What to do: Transcribe exactly everything in the data below from the line containing "This screenshot has height=576, width=1024." down to the line containing "You are a computer-use agent. The", both lines included and nothing further.

··········

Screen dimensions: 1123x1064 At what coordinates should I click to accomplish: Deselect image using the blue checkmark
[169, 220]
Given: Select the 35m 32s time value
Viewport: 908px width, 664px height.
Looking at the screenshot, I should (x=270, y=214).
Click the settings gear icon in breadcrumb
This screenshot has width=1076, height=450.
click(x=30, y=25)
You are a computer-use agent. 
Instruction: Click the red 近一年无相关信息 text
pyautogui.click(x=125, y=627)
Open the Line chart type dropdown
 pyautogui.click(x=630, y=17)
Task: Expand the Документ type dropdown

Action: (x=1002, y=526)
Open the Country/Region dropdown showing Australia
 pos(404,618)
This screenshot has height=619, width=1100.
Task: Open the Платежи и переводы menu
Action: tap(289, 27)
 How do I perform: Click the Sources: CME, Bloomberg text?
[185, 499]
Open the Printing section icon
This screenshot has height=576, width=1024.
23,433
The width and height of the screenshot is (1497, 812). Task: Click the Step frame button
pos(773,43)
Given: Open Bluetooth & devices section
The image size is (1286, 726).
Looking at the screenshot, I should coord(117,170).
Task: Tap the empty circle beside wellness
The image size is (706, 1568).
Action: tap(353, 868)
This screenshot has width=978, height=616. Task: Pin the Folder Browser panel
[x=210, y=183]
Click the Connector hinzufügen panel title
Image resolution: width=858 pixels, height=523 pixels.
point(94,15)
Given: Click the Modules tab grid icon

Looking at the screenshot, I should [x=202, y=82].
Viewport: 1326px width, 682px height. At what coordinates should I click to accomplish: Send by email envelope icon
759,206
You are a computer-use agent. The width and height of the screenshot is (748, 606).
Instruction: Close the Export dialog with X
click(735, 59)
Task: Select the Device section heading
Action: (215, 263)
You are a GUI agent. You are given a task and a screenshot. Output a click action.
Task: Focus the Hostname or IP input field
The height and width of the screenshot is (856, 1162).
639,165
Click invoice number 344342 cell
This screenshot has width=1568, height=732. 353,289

··········

Output:
This screenshot has height=576, width=1024.
23,433
The width and height of the screenshot is (1497, 812). Task: Click the Step frame button
pos(773,43)
Given: Open Bluetooth & devices section
The image size is (1286, 726).
Looking at the screenshot, I should coord(117,170).
Task: Tap the empty circle beside wellness
The image size is (706, 1568).
Action: tap(353, 868)
This screenshot has width=978, height=616. Task: Pin the Folder Browser panel
[x=210, y=183]
Click the Connector hinzufügen panel title
Image resolution: width=858 pixels, height=523 pixels.
point(94,15)
Given: Click the Modules tab grid icon

Looking at the screenshot, I should [x=202, y=82].
Viewport: 1326px width, 682px height. At what coordinates should I click to accomplish: Send by email envelope icon
759,206
You are a computer-use agent. The width and height of the screenshot is (748, 606).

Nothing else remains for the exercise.